--- START Input rows ---

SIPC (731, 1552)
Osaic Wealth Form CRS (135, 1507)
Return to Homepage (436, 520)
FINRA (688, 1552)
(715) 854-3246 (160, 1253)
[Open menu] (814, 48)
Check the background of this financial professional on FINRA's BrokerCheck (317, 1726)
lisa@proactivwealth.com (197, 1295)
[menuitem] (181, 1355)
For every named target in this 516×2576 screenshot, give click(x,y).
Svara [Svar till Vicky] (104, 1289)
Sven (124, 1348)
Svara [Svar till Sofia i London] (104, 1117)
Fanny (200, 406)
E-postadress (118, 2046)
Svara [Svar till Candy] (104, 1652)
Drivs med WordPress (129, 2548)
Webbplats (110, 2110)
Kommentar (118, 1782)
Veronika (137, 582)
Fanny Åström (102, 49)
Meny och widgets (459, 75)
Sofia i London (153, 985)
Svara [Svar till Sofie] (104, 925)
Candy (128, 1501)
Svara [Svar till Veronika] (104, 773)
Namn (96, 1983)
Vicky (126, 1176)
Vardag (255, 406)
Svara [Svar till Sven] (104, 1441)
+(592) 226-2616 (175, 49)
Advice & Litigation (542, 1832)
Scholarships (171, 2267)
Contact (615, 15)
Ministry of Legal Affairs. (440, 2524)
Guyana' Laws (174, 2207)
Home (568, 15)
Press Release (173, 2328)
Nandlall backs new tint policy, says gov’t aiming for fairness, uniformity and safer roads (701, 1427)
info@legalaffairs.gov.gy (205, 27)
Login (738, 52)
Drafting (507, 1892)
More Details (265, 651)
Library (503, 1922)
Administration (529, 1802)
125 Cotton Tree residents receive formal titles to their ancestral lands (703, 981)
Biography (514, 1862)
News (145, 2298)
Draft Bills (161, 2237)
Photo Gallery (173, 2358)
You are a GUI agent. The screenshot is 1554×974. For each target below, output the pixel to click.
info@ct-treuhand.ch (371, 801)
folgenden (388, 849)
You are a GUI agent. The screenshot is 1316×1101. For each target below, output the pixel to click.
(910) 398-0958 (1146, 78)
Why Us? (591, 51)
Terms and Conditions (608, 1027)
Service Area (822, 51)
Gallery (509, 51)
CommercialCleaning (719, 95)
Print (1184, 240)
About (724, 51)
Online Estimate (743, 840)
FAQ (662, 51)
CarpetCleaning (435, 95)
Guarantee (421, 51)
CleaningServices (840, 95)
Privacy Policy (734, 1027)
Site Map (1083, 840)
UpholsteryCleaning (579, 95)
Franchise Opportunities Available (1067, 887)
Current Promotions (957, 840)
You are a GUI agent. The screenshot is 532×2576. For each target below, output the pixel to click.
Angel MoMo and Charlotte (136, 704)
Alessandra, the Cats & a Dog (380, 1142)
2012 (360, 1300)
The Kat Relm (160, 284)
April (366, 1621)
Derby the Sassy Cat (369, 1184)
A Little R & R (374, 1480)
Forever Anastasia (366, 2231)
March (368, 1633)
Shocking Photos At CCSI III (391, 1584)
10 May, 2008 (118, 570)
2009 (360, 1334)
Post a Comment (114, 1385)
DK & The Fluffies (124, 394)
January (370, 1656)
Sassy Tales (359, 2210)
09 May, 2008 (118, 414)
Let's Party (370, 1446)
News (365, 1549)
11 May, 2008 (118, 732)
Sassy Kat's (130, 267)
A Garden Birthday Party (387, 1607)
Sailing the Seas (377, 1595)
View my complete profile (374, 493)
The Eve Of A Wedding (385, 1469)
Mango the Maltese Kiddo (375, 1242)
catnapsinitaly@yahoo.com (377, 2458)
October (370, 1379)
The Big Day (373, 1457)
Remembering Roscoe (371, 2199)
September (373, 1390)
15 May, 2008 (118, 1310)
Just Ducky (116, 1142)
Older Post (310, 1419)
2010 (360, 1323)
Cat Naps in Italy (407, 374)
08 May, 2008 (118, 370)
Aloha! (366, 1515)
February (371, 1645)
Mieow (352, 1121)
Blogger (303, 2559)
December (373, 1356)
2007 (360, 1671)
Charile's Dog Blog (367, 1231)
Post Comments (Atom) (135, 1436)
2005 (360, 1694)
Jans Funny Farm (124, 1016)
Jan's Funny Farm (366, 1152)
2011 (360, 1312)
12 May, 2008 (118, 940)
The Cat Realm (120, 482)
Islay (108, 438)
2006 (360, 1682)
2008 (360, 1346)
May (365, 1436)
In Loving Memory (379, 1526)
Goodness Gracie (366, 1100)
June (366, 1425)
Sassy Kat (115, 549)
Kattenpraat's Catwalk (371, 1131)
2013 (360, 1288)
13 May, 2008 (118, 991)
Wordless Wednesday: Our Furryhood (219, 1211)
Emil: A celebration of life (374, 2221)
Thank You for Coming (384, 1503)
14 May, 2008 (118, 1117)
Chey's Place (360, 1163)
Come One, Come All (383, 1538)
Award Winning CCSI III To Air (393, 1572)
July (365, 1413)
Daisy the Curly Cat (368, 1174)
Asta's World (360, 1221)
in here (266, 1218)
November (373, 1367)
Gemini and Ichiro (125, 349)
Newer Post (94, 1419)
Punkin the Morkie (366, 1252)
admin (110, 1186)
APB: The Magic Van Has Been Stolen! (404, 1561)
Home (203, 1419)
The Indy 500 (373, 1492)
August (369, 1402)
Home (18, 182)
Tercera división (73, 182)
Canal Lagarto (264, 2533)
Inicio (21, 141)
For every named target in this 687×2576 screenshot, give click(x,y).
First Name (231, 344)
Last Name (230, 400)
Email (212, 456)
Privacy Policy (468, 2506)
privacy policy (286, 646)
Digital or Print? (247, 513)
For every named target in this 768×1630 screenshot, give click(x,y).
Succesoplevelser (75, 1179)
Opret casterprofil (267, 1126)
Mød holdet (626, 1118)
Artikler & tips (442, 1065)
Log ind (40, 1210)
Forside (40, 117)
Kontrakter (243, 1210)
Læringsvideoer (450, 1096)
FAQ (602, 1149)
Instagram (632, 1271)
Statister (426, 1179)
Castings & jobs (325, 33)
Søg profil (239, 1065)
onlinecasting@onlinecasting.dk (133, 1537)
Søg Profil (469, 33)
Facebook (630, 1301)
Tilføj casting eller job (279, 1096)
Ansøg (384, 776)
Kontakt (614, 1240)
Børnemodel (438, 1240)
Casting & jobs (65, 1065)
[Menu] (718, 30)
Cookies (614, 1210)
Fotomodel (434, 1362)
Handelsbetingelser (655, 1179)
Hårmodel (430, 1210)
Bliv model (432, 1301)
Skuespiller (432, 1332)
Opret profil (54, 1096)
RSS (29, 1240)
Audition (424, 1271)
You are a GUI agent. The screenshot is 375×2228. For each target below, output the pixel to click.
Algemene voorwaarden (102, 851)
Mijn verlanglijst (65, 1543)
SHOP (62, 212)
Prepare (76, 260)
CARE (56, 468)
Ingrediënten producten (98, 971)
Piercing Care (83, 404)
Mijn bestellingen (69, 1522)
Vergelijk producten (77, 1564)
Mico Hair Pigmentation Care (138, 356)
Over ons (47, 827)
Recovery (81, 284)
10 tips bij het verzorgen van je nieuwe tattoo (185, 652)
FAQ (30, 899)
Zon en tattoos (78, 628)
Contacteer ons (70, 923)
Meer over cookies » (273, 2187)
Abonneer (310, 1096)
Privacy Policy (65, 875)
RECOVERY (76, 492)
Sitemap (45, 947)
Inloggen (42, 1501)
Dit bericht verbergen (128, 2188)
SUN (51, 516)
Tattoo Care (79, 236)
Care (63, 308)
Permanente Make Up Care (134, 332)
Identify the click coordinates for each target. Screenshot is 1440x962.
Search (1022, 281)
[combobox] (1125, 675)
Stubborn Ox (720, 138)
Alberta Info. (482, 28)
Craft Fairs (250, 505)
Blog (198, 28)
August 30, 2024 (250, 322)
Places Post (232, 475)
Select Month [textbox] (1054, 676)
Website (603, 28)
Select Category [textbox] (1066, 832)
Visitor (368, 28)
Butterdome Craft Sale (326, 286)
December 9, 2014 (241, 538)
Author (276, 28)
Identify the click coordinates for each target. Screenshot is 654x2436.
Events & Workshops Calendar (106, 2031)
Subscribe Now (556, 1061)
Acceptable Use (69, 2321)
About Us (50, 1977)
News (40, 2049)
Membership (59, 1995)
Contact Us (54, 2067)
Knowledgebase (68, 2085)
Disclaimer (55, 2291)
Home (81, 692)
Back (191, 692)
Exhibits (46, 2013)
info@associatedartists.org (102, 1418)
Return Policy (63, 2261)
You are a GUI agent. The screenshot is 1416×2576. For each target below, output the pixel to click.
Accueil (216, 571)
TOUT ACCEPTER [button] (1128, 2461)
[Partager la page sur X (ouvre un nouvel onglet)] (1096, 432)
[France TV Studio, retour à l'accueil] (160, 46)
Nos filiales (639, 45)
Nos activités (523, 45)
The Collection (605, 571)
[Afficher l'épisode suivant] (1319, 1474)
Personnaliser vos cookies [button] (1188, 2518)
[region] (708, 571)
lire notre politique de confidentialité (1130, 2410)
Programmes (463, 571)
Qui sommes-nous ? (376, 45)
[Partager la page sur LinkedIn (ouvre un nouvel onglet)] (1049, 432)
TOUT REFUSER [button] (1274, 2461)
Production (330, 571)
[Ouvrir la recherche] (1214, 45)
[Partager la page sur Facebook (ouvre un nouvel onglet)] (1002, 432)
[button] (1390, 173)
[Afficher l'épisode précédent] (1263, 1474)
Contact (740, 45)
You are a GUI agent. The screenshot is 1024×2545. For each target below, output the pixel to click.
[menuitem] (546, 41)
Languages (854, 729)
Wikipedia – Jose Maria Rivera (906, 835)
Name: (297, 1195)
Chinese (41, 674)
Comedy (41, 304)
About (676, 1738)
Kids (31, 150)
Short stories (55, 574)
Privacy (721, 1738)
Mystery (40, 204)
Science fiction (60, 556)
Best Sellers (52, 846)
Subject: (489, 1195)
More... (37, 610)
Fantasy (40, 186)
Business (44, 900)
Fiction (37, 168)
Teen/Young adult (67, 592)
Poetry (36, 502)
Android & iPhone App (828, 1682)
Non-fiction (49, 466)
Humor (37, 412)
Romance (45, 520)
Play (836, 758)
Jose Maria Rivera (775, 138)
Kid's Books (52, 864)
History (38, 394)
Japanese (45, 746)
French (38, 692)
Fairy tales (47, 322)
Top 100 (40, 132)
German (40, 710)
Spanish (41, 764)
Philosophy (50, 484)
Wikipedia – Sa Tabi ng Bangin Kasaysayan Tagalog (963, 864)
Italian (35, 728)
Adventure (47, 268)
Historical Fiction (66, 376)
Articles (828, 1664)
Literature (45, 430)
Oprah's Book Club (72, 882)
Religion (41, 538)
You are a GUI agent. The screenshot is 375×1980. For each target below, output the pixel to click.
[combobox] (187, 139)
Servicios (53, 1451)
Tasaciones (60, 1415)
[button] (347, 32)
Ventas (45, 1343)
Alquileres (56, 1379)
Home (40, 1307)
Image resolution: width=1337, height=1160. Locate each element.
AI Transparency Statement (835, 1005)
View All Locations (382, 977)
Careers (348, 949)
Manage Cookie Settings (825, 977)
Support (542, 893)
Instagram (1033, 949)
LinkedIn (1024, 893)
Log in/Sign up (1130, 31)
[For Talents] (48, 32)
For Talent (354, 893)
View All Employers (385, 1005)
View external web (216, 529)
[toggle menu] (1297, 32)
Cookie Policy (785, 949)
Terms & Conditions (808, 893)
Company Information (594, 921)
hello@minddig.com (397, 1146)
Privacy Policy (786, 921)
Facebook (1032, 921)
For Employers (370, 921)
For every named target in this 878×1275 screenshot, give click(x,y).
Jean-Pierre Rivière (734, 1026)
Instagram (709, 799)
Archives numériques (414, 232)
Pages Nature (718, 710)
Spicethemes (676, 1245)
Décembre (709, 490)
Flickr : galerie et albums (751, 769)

--- END Input rows ---

→ The task: Print the lines of the listing above, starting at the line that contains "Ingrediënten producten (98, 971)" and ending at the line that contains "Permanente Make Up Care (134, 332)", reproducing them exactly.

→ Written response:
Ingrediënten producten (98, 971)
Piercing Care (83, 404)
Mijn bestellingen (69, 1522)
Vergelijk producten (77, 1564)
Mico Hair Pigmentation Care (138, 356)
Over ons (47, 827)
Recovery (81, 284)
10 tips bij het verzorgen van je nieuwe tattoo (185, 652)
FAQ (30, 899)
Zon en tattoos (78, 628)
Contacteer ons (70, 923)
Meer over cookies » (273, 2187)
Abonneer (310, 1096)
Privacy Policy (65, 875)
RECOVERY (76, 492)
Sitemap (45, 947)
Inloggen (42, 1501)
Dit bericht verbergen (128, 2188)
SUN (51, 516)
Tattoo Care (79, 236)
Care (63, 308)
Permanente Make Up Care (134, 332)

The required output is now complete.